Sermon 112
Sermon by Ian Scott-Thompson on Sunday 13th
January 2008
Matthew Series 2 – John the
Baptist
Have any of you been
reading through the Bible with me? Going
through Matthew has been great fun.
Today is part of a Sermon Series in the early chapters of Matthew:
1. Last Sunday Liz Tilley Matthew 2. 1-12 Wise Men
2. Today, IST Matthew 3. 1-13 John the Baptist
3. Next Sunday James Cooke Matthew 4. 18-25 The
First Disciples
4. A fortnight after, IST Matthew 5. 1-11 Beatitudes
300 years without
prophecy, since Malachi: God had fallen silent.
Birth of John and Jesus shook the nation a little; with angels, and the
wise men. But now, thirty years later,
John appears like a wild-man, and grabs the headlines. His message is Repent, get ready, be
prepared. A bit like the tax advisors
have been saying – the deadline is coming!
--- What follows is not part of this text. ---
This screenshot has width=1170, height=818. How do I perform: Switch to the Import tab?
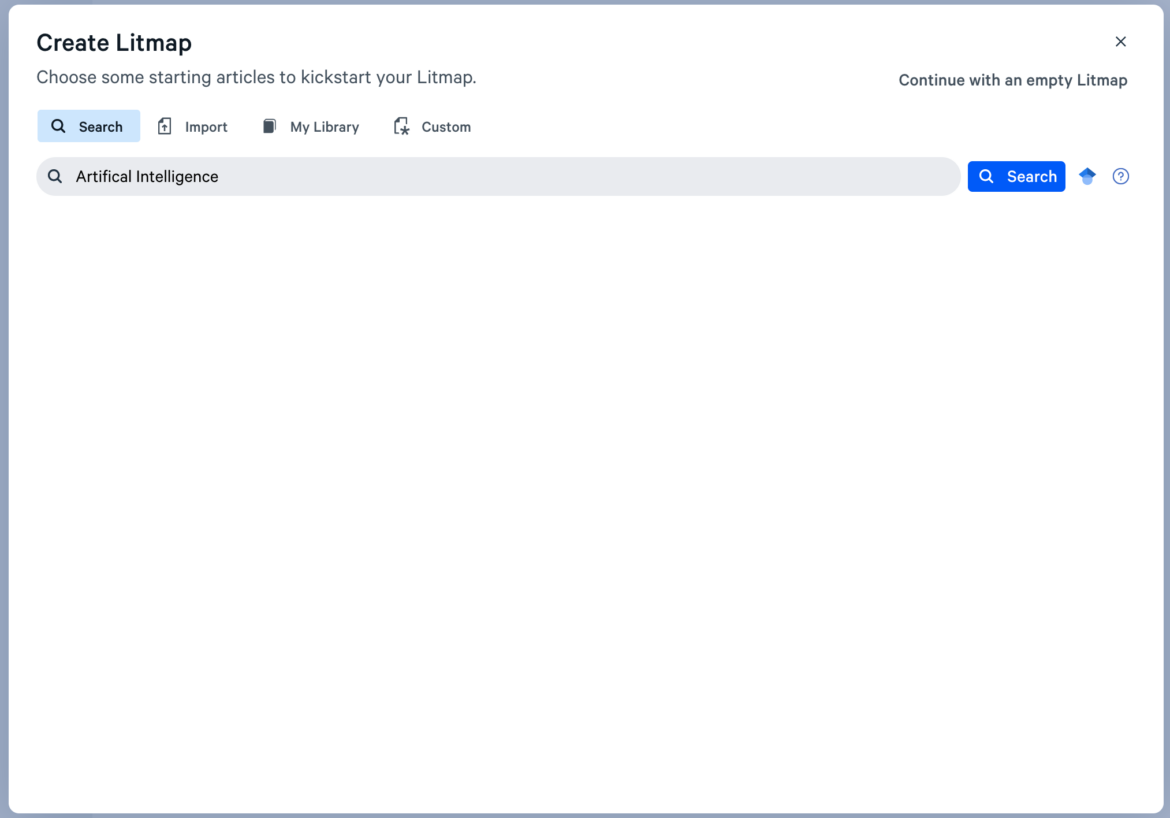tap(193, 126)
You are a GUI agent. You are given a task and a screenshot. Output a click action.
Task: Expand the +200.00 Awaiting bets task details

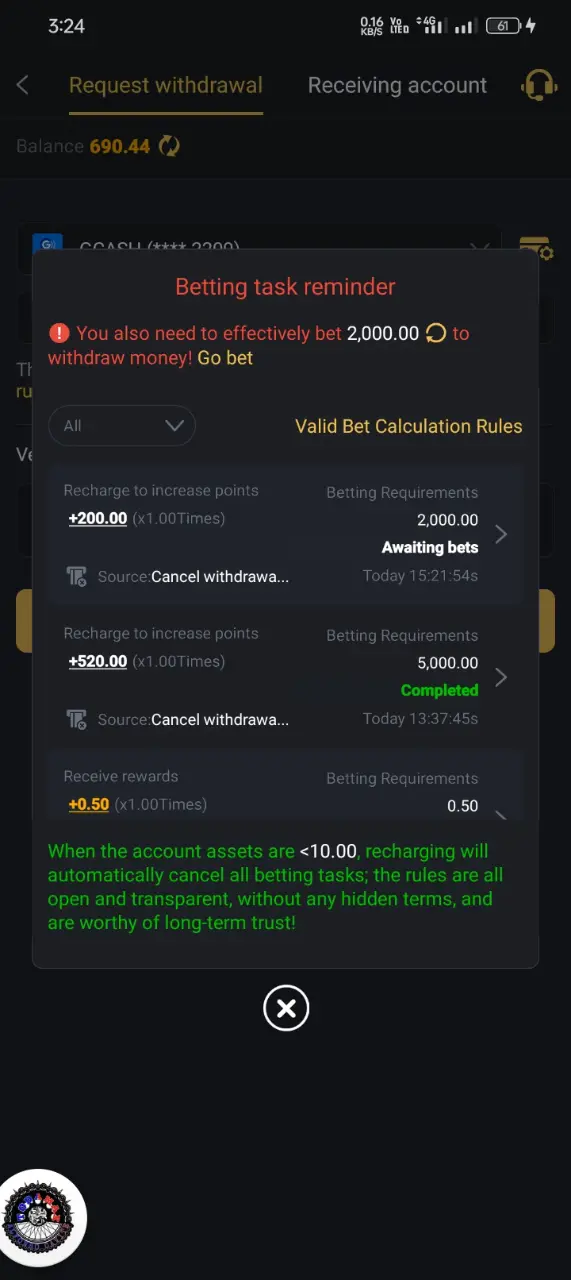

Or like a royal herald – the King is coming! Or like a concert promoter – the pop-star is
coming! Rachel went to the Millennium
Dome to see the Spice Girls on Friday.
They had a build-up to the
start, with silhouettes of singers. “One
– is not much fun” building up to “Four – we need one more” and so on. Building the anticipation! Preparing the people. Or, as Isaiah puts it, almost like a motorway
construction bulldozer flattening, levelling and grading the route for the
royal cavalcade to ride along.
John was weird:
weird clothes, weird diet. Is the
leather belt significant? Locusts –
yummy! One of Jenny’s student friends wants to be a hermit so he can live on
chocolate-covered locusts! (some scholars think the word means beans from the carob
tree, not locusts)
Despite his weirdness, or
perhaps because of it, John became quite the fashion. More importantly, his message was heard. People began to repent and turn to God.
John wasn’t a pastoral
sort of person – “You brood of vipers!” he says to the Pharisees. What a welcome greeting!
v9 “Out
of these stones” twelve stones was a familiar image of the twelve tribes:
patriarchs used to build an altar out of twelve stones.
v10 “axe at the root of the trees” was an image of judgement, destruction of
v11 John
makes clear that he is merely the herald, the warm-up act, the opener. Not worthy to be the Messiah’s servant, to
“carry” or “untie” his sandals. He
is “more powerful” than John, and brings the true baptism and judgement.
At the end of our passage,
Jesus enters as the punch line to the story, the fulfilment of centuries
of Jewish expectation.
Jesus said that John is
the greatest born of woman; but even the least in the Kingdom is greater than
he (Matthew
11.11). Are Christians not born of
woman? Of course they are. Are the patriarchs not in heaven? Of course they are. But this is Jesus’ shorthand for “This
Present Age” and “The Age To Come”. John the Baptist is the culmination of the
Old Testament, the build-up to Jesus. He
didn’t bring the Law like Moses, or prophesy like Isaiah. But he is greater than they, because he
introduces Jesus himself.
Hour-glass
view of history. John is like the last section of the top
half, through which all the law and sacrifices, the prophecies and promises
flow.
Jesus is central. Everything in the OT builds up to its climax,
its fulfilment in him. All the prophets,
the teaching, the stories, the characters, the promises of God come to a focus
in Jesus.
After the Incarnation,
everything stems from him. The life,
death, resurrection and ascension of Jesus mark the beginning of the
Napoleon said:
"I know men, and I tell you that Jesus was no mere man."
That’s what I’d like you
to take away from this morning. Respect
for John the Baptist, because of his position in history. But as he himself said repeatedly, “After me
will come one who is more powerful than I.”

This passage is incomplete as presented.